Tre le tipologie di rischio prese in esame dal report di Kroll: frodi, attacchi informatici e atti contro la sicurezza aziendale. Con una particolarità: l’edizione di quest’anno ha coinvolto 545 top manager delle imprese di tutto il mondo, raccogliendo anche le esperienze dei principali manager di Kroll, fornendo non solo statistiche sul fenomeno, ma anche un’ampia analisi delle tematiche evidenziate dai risultati della ricerca. Ma ecco i numeri, che sono davvero impressionanti. L’82% delle imprese nel mondo ha subìto almeno una frode nell’ultimo anno (+7% sul 2015). L’85% è stata colpita da un attacco informatico, mentre il 68% ha registrato problemi legati alla sicurezza. Per i due terzi delle imprese, appunto, le frodi sono opera del personale. Per comprendere la portata della minaccia basti considerare la vastità delle tipologie (si va dal furto vero e proprio di risorse fisiche, ai danni del sistema di fornitura o di approvigionamento e di appalti, fino alla sottrazione di informazioni e dati sensibili) e delle modalità (attacchi di tipo informatico da virus e worm, attacchi alle caselle di posta elettronica con il phishing, ai sistemi informatici con cancellazione o perdita di dati che in alcuni casi riguardano anche clienti e dipendenti dell’azienda).

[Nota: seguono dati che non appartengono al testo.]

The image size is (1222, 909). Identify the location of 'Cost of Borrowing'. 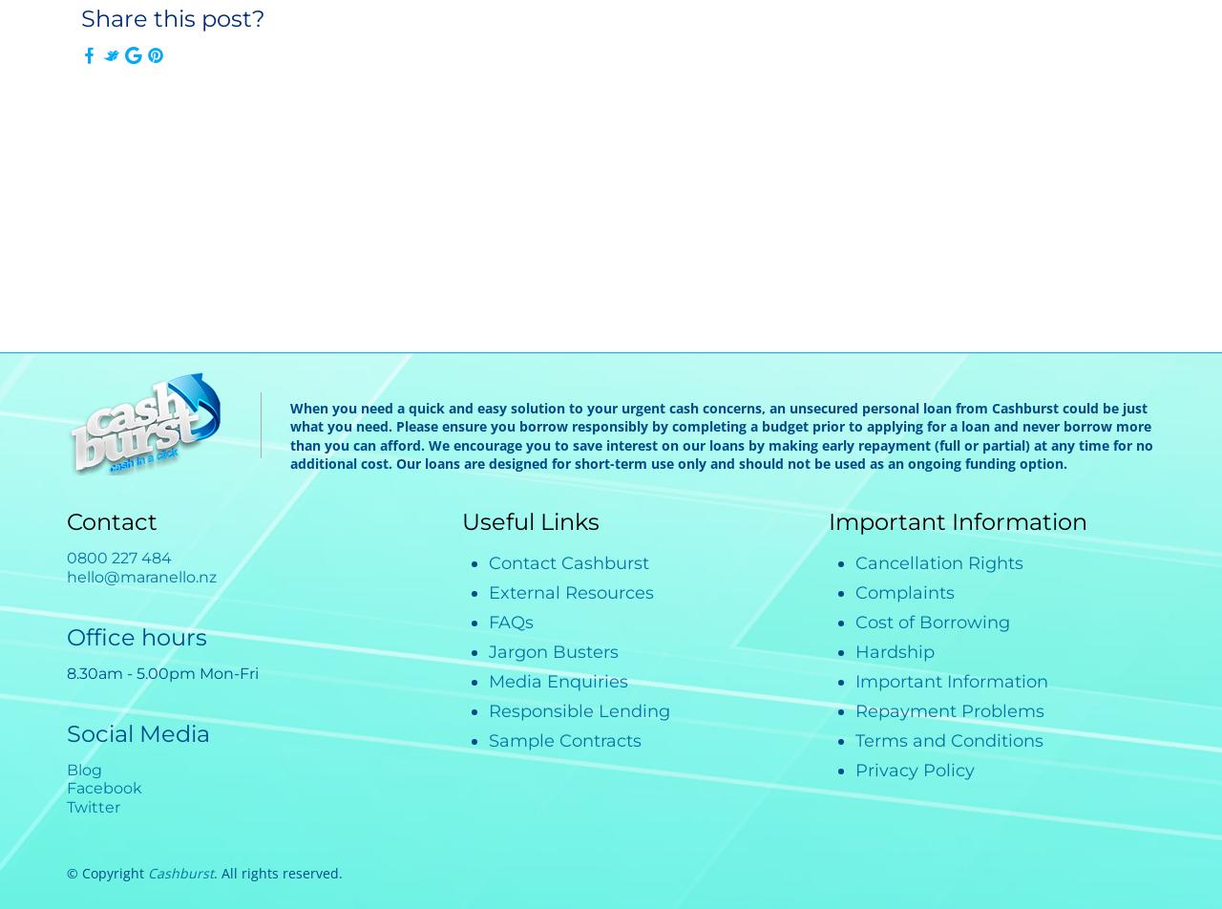
(933, 623).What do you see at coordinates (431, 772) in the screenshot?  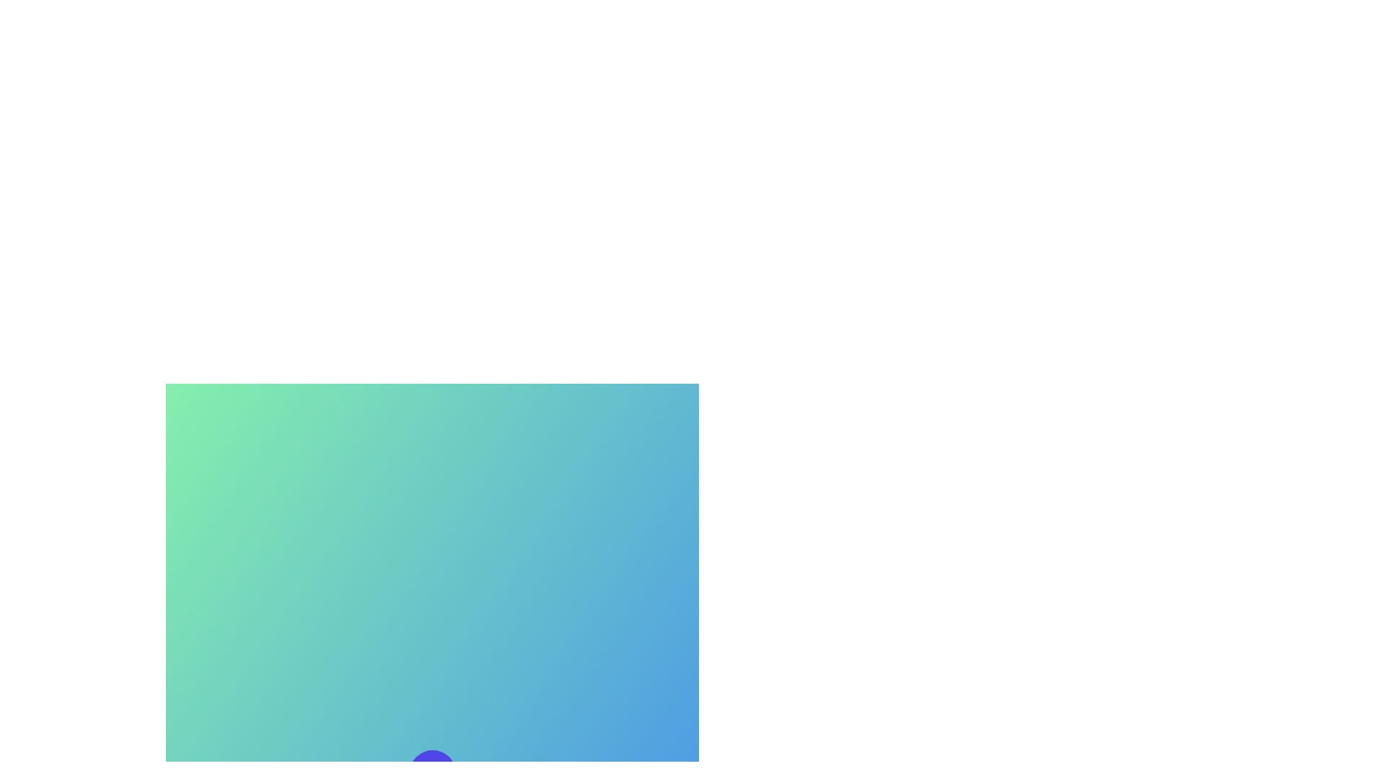 I see `main button to toggle the menu` at bounding box center [431, 772].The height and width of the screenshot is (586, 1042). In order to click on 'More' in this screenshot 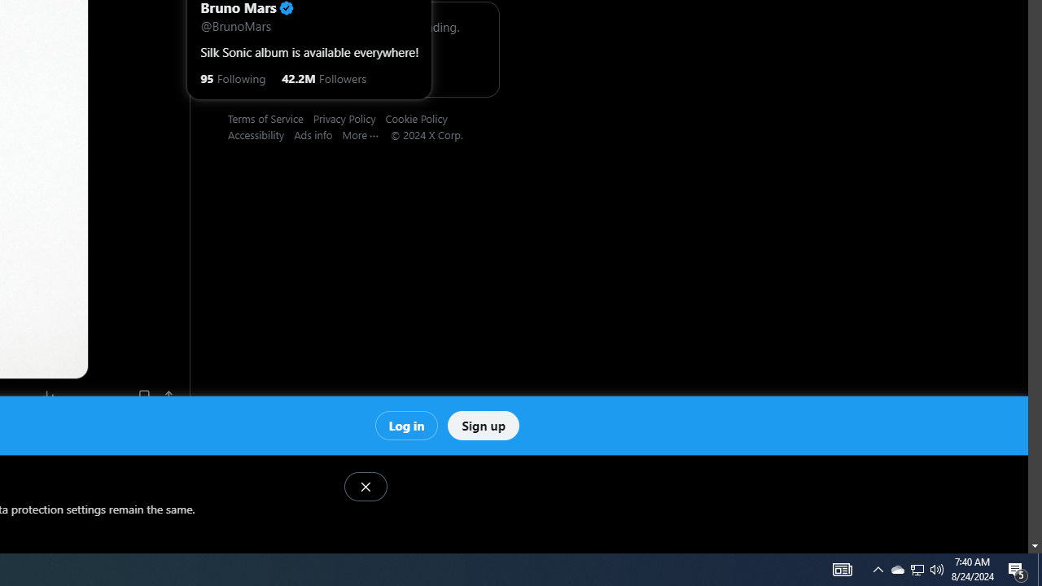, I will do `click(366, 134)`.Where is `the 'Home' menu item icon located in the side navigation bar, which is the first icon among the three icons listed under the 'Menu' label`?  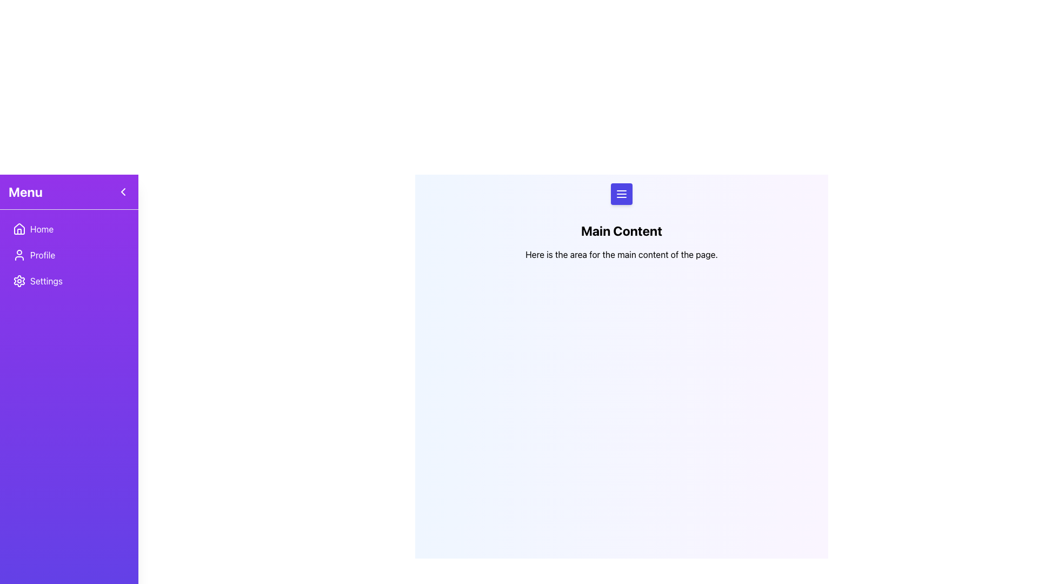 the 'Home' menu item icon located in the side navigation bar, which is the first icon among the three icons listed under the 'Menu' label is located at coordinates (19, 229). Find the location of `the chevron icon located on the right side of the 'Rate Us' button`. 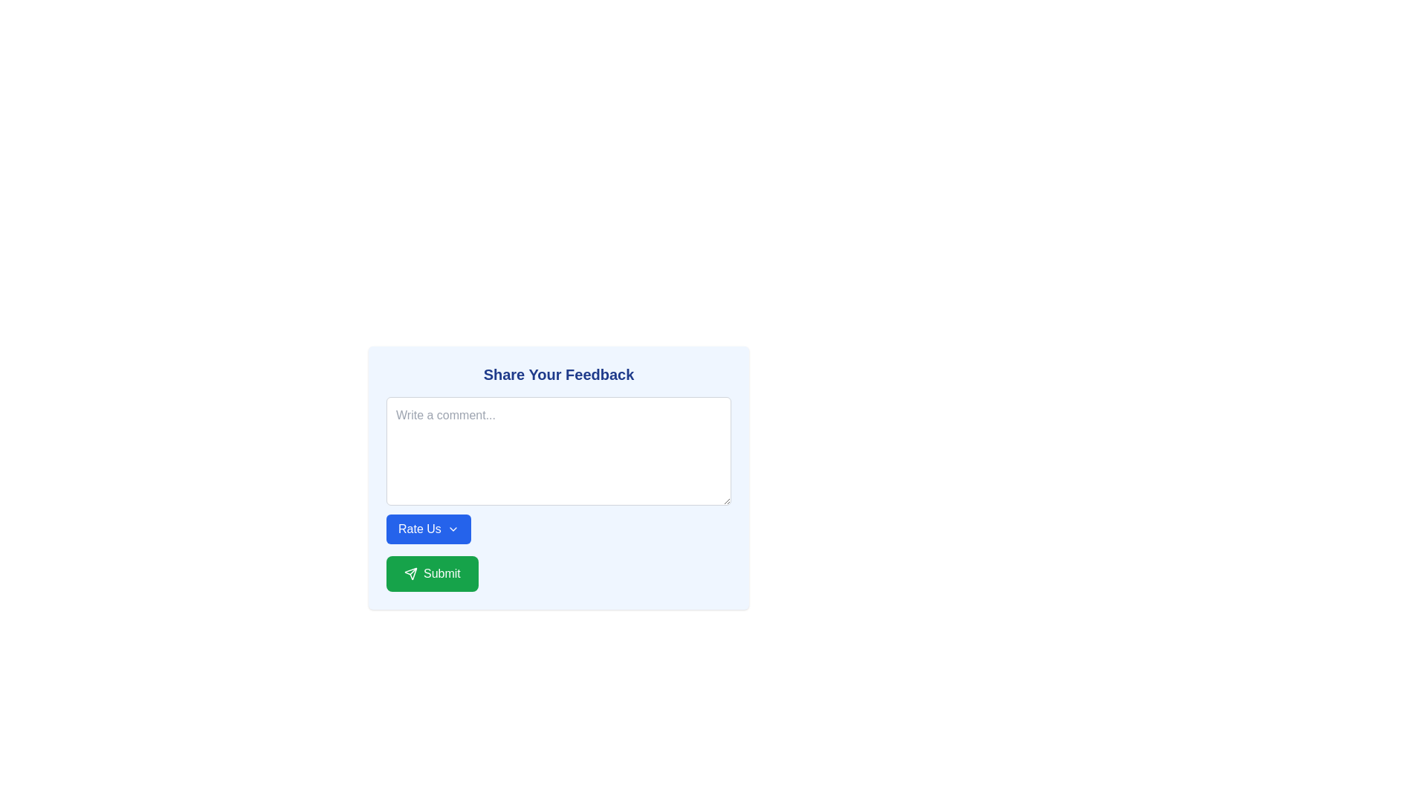

the chevron icon located on the right side of the 'Rate Us' button is located at coordinates (452, 528).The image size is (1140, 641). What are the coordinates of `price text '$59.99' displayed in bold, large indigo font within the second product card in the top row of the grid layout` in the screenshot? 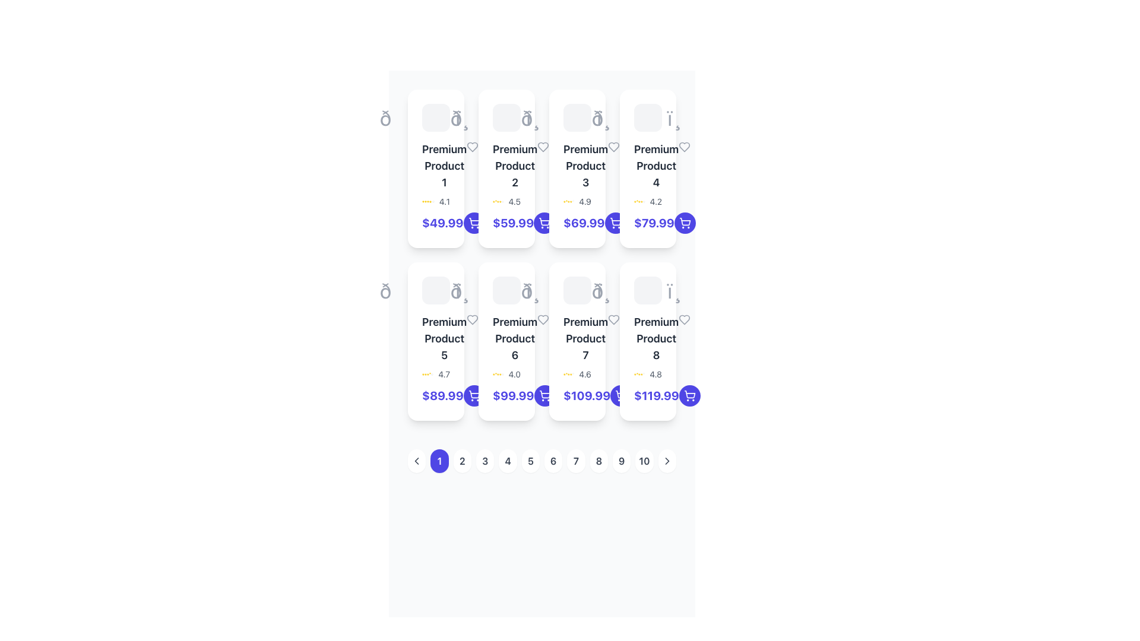 It's located at (513, 223). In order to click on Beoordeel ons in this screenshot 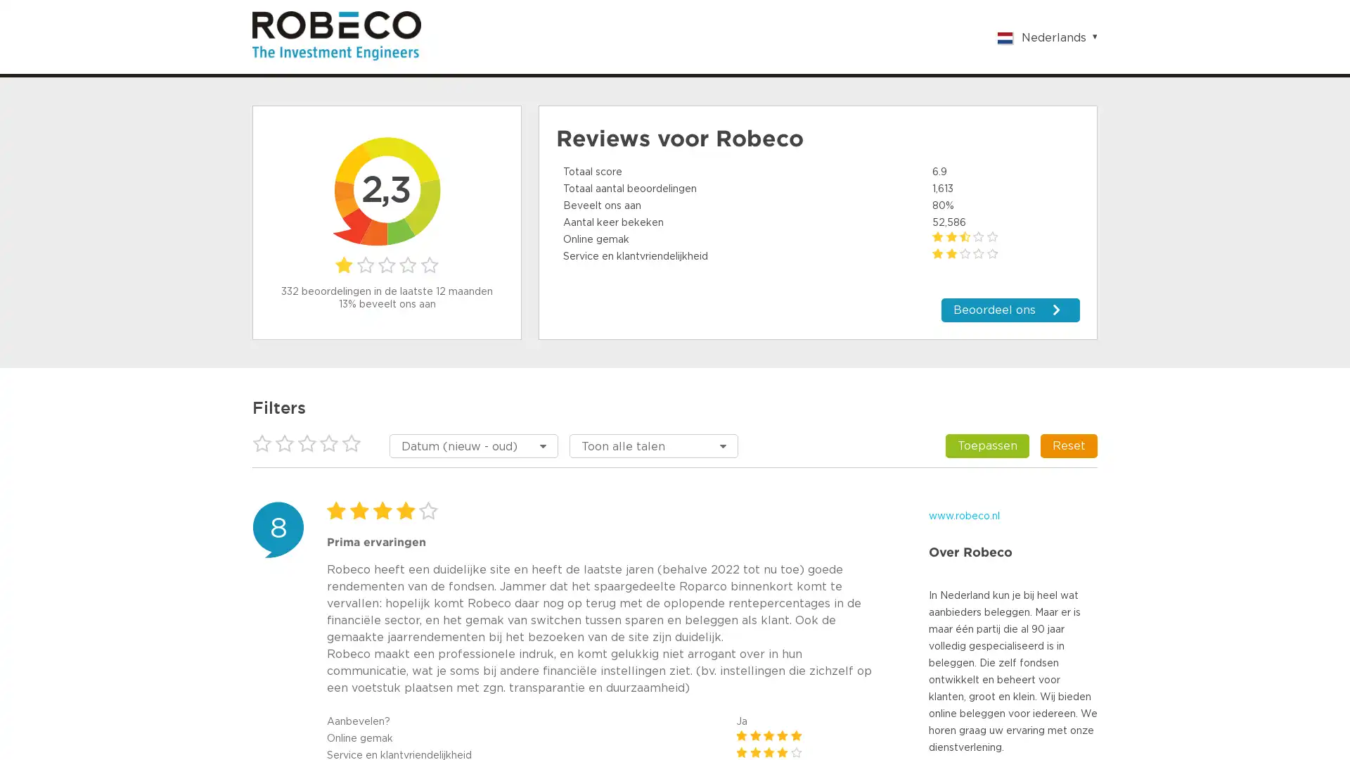, I will do `click(1009, 309)`. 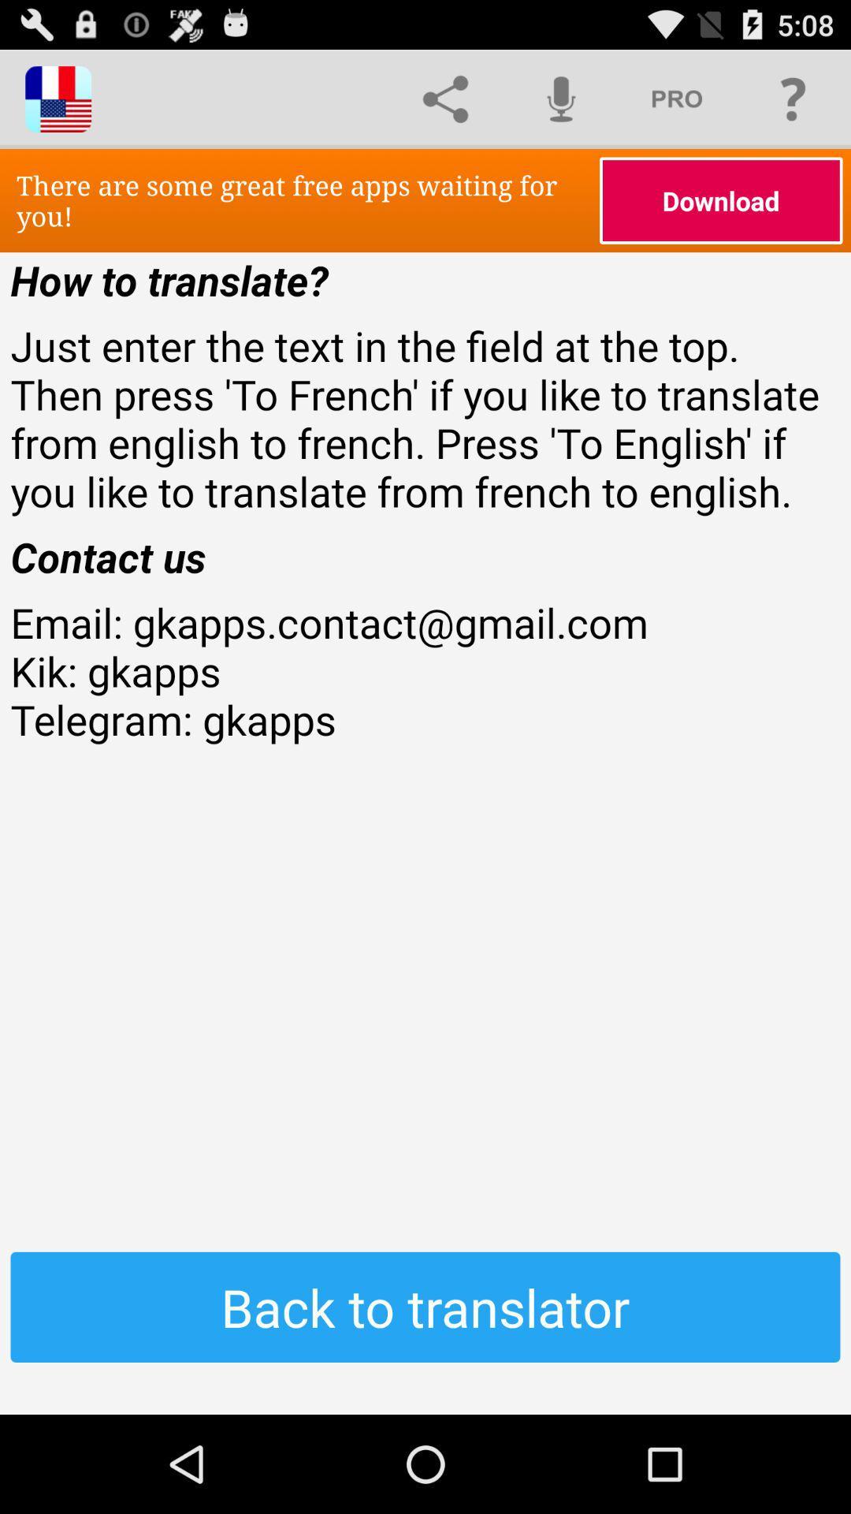 What do you see at coordinates (676, 98) in the screenshot?
I see `the icon above download item` at bounding box center [676, 98].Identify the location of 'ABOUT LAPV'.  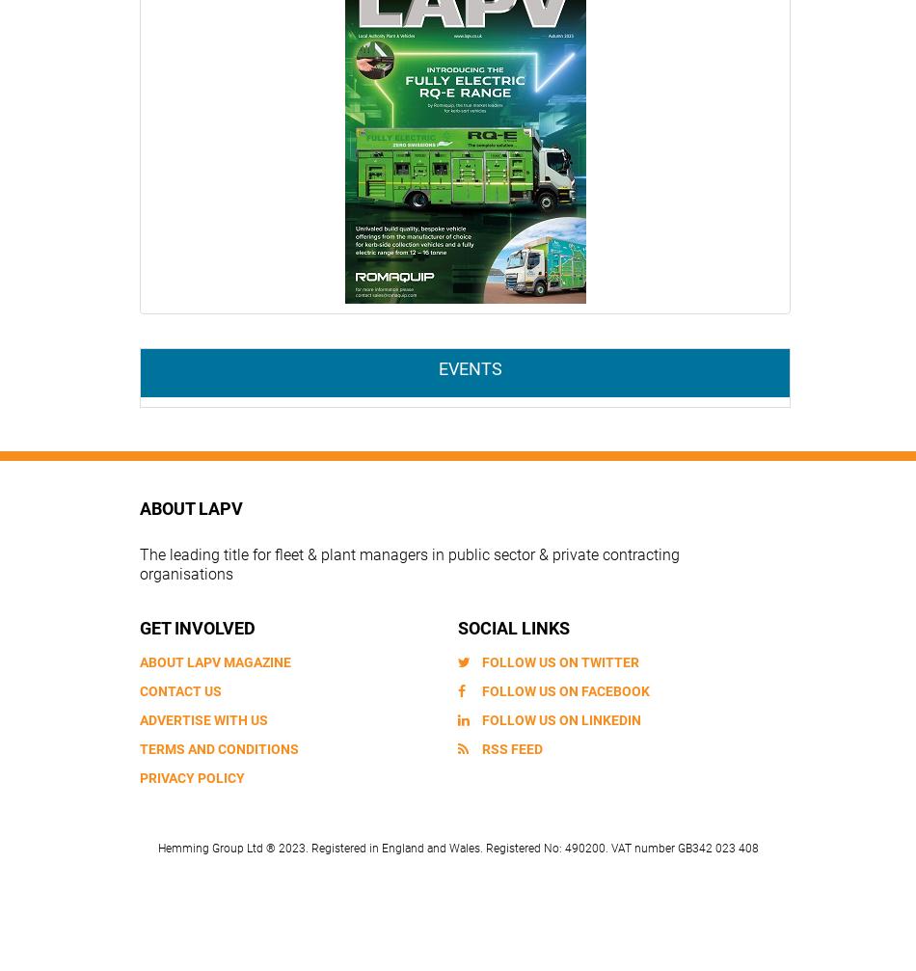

Per quanto riguarda l’Italia, il report restituisce (apparentemente) una buona notizia. Infatti, nonostante una crescita del 3% rispetto al 2015, la percentuale di manager che hanno dichiarato di essere stati testimoni diretti di una frode perpetrata ai danni della propria organizzazione si attesta al 77%, cinque punti in meno rispetto alla media globale. Un gap più o meno simile anche per gli episodi legati alla cybersicurezza.

Le conseguenze

Ma qual è il danno principale che tutti questi episodi possono causare alle imprese e alle organizzazioni? Uno su tutti: il furto di know how. Per il 38% dei manager le frodi riguardano direttamente la proprietà industriale e intellettuale. Come dire che il lavoro dell’estro creativo e degli investimenti in ricerca e sviluppo, e quindi la propensione all’innovazione che è il fattore principale nell’economia dell’informazione in cui viviamo, finiscono nelle mani sbagliate della concorrenza. E le conseguenze economiche per le società vittime sono di tutta evidenza.

«È importante stimolare la consapevolezza dei nostri manager - sottolinea la Vintiadis -. Nell’immaginario il rischio frodi, la cybersecurity e l’attività di intelligence sono limitate agli Stati Uniti. E invece, rappresentano un problema e una sfida globale, che riguarda anche l’Italia».

E soprattutto non si limita a coinvolgere solo i grandi gruppi industriali, abbracciando loro malgrado anche i professionisti e le piccole e medie imprese.